**RAW DATA**:

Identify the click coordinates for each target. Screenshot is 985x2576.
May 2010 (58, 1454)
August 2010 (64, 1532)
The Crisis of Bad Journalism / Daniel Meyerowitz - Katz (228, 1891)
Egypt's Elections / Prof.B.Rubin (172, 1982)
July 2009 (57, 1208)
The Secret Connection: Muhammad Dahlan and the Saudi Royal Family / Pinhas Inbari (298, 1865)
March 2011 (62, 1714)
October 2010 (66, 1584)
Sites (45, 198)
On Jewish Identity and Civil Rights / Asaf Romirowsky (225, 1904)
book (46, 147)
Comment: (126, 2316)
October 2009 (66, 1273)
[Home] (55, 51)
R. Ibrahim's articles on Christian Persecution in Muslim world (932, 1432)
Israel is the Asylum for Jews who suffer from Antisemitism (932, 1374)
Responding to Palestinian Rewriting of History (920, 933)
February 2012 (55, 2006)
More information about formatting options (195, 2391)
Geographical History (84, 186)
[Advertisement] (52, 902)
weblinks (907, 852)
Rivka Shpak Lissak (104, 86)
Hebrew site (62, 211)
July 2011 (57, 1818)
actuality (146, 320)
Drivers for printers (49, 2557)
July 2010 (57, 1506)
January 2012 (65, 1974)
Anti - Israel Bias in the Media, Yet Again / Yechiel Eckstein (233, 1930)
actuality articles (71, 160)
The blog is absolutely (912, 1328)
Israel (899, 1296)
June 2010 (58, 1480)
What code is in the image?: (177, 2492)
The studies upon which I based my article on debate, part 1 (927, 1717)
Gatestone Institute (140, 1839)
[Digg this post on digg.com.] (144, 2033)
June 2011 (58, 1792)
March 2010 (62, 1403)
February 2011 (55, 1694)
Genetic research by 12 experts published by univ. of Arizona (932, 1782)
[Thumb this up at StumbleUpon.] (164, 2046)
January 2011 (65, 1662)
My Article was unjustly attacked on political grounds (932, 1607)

**YOUR ASSIGNMENT**: What you output must be the lines from the opening of the material above up to and including the line with "March 2011 (62, 1714)", reproduced exactly.

**EXERCISE RESULT**:
Identify the click coordinates for each target. Screenshot is 985x2576.
May 2010 (58, 1454)
August 2010 (64, 1532)
The Crisis of Bad Journalism / Daniel Meyerowitz - Katz (228, 1891)
Egypt's Elections / Prof.B.Rubin (172, 1982)
July 2009 (57, 1208)
The Secret Connection: Muhammad Dahlan and the Saudi Royal Family / Pinhas Inbari (298, 1865)
March 2011 (62, 1714)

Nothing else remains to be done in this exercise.